There is a short way and there is a long way.
The short way is greasing palms, kissing babies, branding and market research.
The long way is hugs, hand-written letters, building with your bare hands and your best friends.
Point Juncture, WA, took the long way. It’s a decision that nestles into the unusual quilt of the Portland band’s sound, which remains thoroughly warm even when the songs express raw outrage, delve into cosmic mystery, or burst open with humor. It informs their methodology for working, too: militantly self-disciplined, democratic even when it hurts, and intensely joyful. And one might argue that never straying from the long road has drafted the band’s blueprint for doing business, if only business had ever been even a passing concern in these first 12 years. (The truth is that the band’s members harbor attitudes toward wealth and stardom that range from quiet ambivalence to outright disgust.)
What they share, aside from a love of cats and tater-tots, is the stubborn belief that punk rock—in its loudest and gentlest incarnations—will eventually win out, even when the fight looks fixed.
Even beyond the band, their lives are filled with music. Skyler records some of the Northwest’s finest bands at his Miracle Lake studios when he’s not working as a veterinary technician. Amanda tours the world with her friend Sallie Ford, and helms more side-projects than seem humanly possible. Victor records bands in the amazing, hand-built Destination: Universe studio while playing horns in the amazing cumbia ensemble Orquestra Pacifico Tropical. Courtney, a librarian by day, played in a handful of influential Detroit bands (including Outrageous Cherry) before moving to Portland, and has an encyclopedic knowledge of garage rock from her hometown. Most of the band band has spent one week each summer for the past decade teaching music to teenagers at a rock camp in Eastern Oregon, and this year Wilson is starting a similar camp in his hometown of Ashland, Oregon.

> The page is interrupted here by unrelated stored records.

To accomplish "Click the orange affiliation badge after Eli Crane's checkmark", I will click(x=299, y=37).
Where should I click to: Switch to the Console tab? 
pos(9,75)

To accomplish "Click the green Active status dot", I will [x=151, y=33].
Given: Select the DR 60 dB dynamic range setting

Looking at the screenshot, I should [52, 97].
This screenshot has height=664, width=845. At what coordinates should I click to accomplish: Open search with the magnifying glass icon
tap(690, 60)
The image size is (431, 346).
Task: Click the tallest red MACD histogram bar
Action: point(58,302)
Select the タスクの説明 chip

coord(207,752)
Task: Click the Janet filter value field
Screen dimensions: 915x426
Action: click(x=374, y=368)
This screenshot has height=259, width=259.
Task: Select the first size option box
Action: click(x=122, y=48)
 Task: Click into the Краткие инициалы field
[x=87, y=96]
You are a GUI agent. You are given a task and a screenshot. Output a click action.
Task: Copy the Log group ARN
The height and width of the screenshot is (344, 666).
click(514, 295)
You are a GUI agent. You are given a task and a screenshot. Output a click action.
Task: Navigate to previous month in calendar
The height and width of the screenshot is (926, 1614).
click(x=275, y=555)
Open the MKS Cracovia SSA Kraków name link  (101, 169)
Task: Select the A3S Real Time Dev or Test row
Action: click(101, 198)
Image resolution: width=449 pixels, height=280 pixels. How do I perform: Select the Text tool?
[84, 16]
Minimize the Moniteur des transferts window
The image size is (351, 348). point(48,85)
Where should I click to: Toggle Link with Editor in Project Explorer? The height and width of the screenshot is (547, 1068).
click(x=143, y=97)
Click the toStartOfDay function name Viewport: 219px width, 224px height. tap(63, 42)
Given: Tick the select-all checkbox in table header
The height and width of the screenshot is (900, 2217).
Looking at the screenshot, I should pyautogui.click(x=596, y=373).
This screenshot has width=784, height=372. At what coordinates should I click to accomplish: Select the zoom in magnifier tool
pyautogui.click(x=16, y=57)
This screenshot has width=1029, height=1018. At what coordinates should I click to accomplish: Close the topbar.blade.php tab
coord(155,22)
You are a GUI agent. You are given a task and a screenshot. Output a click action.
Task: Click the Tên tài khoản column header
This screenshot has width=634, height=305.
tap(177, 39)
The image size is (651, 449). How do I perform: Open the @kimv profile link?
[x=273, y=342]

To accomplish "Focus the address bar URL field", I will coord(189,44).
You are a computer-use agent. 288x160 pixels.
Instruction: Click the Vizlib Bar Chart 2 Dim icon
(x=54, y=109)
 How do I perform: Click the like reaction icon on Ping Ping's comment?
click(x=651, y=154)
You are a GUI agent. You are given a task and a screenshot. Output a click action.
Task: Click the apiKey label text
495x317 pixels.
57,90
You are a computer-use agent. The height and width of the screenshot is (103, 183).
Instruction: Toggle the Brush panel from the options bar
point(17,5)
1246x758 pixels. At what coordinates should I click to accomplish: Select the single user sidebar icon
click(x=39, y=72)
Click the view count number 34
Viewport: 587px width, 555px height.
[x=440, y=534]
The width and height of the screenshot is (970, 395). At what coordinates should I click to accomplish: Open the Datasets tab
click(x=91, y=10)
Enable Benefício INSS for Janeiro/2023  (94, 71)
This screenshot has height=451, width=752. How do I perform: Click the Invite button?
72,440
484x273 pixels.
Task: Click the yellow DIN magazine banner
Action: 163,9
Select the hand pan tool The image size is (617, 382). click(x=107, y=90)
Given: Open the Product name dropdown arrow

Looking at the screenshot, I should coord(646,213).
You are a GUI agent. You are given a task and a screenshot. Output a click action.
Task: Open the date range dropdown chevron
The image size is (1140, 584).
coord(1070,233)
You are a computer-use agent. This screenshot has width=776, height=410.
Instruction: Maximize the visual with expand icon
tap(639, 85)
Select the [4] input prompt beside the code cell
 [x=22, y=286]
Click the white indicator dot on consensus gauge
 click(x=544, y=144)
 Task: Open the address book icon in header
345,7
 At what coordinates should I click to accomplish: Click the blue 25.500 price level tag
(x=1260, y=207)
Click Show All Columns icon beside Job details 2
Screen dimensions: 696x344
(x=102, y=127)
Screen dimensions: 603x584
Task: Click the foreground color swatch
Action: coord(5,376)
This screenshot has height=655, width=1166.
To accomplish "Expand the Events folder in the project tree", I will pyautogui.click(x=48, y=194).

These are true believers, every one of them.
But believing isn’t enough. There is a lot of hard work in weaving your lofty ideals into a creative endeavor. Point Juncture, WA albums—conceived, built and recorded entirely by the band itself—are delicate undertakings as plagued by arguments and accidents as any other records. In PJWA’s case, though, the stresses are intensified because there’s no decision-making hierarchy to force an end to disagreements, because most members are multi-instrumentalists, because four of the group’s five members are romantically involved with one another, and because no one in Point Juncture, WA is happy recording predictable pop songs. These tensions have manifested themselves in different ways over the years: The eclectic sound of Heart to Elk was influenced by a shake-up of the band’s members; its follow-up, Handsome Orders, is driving and buoyant because the newly retooled group threw out its painstaking process for something a bit more existential.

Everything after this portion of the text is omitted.